--- Supplied passage ---

------------

United States District Court, Ninth Circuit, California, N.D. California
Nov 17, 2014
3:14-cv-03761-JSC (N.D. Cal. Nov. 17, 2014)

Opinion


RAY GHAZVINI, Plaintiff, v. PITTSBURGH WHOLESALE GROCERS, INC. et al., Defendants. No. 3:14-cv-03761-JSC United States District Court, N.D. California. November 17, 2014

          ORDER GRANTING MOTION TO REMAND AND DENYING REQUEST FOR ATTORNEY'S FEES Re: Dkt. No. 10

          JACQUELINE SCOTT CORLEY, Magistrate Judge.

         Plaintiff Ray Ghazvini ("Plaintiff") sued his former employer-Defendant Pittsburgh Wholesale Grocers, Inc., dba PITCO FOODS 1, ("PITCO") and Defendant Pacific Groservice, Inc., dba PITCO FOODS 1, (collectively, "Defendants")-for various labor law violations in the Superior Court for the County of Alameda. Defendants subsequently removed the action to this Court alleging federal question jurisdiction. Now pending before the Court is Plaintiff's motion to remand and request for attorney's fees. (Dkt. No. 10.) After carefully considering the parties' submissions, and having had the benefit of oral argument on November 6, 2014, the Court concludes that the totality of the circumstances favors construing Plaintiff's complaint as alleging only state law causes of action that do not raise a "substantial question" of federal law, and therefore GRANTS Plaintiff's motion to remand. Nevertheless, because Defendants had an objectively reasonable basis for removal, the Court DENIES Plaintiff's request for attorney's fees.

         FACTUAL AND PROCEDURAL BACKGROUND

         Plaintiff was employed by PITCO from August 31, 1998 until his termination on January 30, 2014. (Complaint ¶¶ 9-10.)

         On July 16, 2014, Plaintiff filed suit against Defendants in the Superior Court of California, County of Alameda (Case No. RG14733198), alleging that he was improperly classified as an exempt employee throughout his employment with PITCO and that he was not paid statutory overtime. ( Id. ¶ 9.) Plaintiff's complaint appears to assert the following four causes of action: (1) failure to pay all wages due (overtime and accrued paid time off) in violation of California Labor Code ("CLC") §§ 227.3, 510, and 1194, Industrial Welfare Commission ("IWC") Wage Order 4-2001, and the Fair Labor Standards Act ("FLSA"), 29 U.S.C. § 207; (2) waiting time penalties under CLC §§ 201 and 203; (3) improper wage statements in violation of CLC § 226(a); and (4) unlawful business practices under California Business and Professions Code §17200, et seq. ( Id. ¶¶ 18-41.)

------------

--- Records of locating words and elements ---
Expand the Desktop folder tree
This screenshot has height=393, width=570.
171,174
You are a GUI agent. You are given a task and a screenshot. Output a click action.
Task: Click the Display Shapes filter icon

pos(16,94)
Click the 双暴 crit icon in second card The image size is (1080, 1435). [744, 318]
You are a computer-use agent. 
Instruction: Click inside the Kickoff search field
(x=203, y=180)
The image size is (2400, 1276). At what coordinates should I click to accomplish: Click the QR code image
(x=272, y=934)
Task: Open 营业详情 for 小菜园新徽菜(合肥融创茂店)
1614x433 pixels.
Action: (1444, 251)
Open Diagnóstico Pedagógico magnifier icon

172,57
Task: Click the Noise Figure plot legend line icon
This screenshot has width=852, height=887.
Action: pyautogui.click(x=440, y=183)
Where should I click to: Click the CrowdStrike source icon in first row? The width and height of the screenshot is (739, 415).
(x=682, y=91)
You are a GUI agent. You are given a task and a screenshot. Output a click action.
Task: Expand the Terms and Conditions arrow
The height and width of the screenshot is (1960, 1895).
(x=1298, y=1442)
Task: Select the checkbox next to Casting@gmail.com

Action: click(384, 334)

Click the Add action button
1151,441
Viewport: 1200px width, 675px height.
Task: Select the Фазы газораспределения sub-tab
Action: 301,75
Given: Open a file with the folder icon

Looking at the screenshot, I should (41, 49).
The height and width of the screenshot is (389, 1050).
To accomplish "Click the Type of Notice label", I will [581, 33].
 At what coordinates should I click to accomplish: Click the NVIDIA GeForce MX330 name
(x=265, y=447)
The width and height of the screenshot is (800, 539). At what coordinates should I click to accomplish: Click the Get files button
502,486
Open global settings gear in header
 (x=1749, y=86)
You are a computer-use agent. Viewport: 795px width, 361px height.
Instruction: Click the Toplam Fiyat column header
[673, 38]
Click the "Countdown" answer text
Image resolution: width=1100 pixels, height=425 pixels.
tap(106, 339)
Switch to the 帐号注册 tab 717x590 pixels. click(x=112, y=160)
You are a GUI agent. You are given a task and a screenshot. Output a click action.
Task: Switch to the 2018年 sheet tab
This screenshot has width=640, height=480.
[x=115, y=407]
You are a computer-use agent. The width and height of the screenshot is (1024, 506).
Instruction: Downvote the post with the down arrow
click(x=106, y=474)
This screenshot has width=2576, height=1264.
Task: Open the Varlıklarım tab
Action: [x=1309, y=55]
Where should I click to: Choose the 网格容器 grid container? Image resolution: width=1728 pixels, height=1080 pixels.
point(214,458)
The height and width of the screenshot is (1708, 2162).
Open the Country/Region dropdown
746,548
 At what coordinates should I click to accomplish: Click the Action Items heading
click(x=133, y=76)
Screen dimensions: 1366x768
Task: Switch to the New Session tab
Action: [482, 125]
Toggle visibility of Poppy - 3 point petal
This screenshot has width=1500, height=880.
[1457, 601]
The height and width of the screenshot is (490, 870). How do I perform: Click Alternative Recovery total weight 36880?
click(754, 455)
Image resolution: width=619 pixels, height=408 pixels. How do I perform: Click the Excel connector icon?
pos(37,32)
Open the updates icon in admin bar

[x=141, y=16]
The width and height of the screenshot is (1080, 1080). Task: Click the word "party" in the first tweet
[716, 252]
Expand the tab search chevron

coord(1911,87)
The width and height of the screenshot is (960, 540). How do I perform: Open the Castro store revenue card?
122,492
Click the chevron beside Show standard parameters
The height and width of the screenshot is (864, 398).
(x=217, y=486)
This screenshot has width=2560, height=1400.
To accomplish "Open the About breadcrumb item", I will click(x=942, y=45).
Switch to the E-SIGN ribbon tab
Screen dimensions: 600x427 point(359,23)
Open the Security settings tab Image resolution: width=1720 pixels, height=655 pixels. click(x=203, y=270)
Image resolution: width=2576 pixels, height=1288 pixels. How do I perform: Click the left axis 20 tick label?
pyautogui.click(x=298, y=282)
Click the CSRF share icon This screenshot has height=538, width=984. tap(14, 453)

------------

--- Challenges ---
**1)** Answer these questions about the remand order:
(a) Between which two dates was Plaintiff employed by PITCO?
(b) On what date did the Court hear oral argument?
(c) Which California Labor Code section does Plaintiff say the improper wage statements violated?
**2)** Carry the remand order forward from its final sentence, keeping the same legal style.

--- Answers below ---
**1)**
(a) August 31, 1998, to January 30, 2014
(b) November 6, 2014
(c) CLC § 226(a)

**2)**
         Defendants subsequently removed the case to this Court on the basis of federal question jurisdiction, asserting that removal was proper because Plaintiff's first cause of action was brought in part under the FLSA. (Dkt. No. 1 at 4.) The first cause of action specifically alleges that:

Plaintiff did not qualify for any exemption under California law.

... PITCO failed and refused to pay Plaintiff compensation for paid time off required by 29 USC § 207, California Labor Code §§ 227.3 and 1194, and IWC Wage Order 4-2001.

... PITCO failed and refused to pay Plaintiff a total of $87, 746.00 in overtime compensation required by the federal Fair Labor Standards Act ("FLSA"), 29 USC § 207, California Labor Code §§ 510 and 1194, and IWC Wage Order 4-2001.

( Id. ¶¶ 19-21.) The complaint caption characterizes the first cause of action as "FAILURE TO PAY ALL WAGES DUE, INCLUDING OVERTIME (FLSA 29 USC § 207, CAL. LABOR CODE §§ 510, 1194)." ( Id. at 1).

         Plaintiff's motion to remand and request for attorney's fees followed. (Dkt. No. 10.)

         LEGAL STANDARD

         "A motion to remand is the proper procedure for challenging removal." Leo v. Alameda Cnty. Med. Ctr., No. C 06-03799 SI, 2006 WL 2669001, at *1 (N.D. Cal. Sept. 18, 2006). A district court must remand a removed action "if at any time before final judgment it appears that the district court lacks subject matter jurisdiction." 28 U.S.C. § 1447(c). The Ninth Circuit "strictly construe[s] the removal statute against removal jurisdiction." Gaus v. Miles, Inc., 980 F.2d 564, 566 (9th Cir. 1992). "Th[is] strong presumption' against removal jurisdiction means that the defendant always has the burden of establishing that removal is proper." Id.

         The Court has original "federal question" jurisdiction over civil actions "arising under" federal law. 28 U.S.C. § 1331. Removal based on jurisdiction under section 1331 is governed by the "well-pleaded complaint rule." Caterpillar Inc. v. Williams, 482 U.S. 386, 392 (1987). Under the rule, "federal jurisdiction exists only when a federal question is presented on the face of the plaintiff's properly pleaded complaint." Id.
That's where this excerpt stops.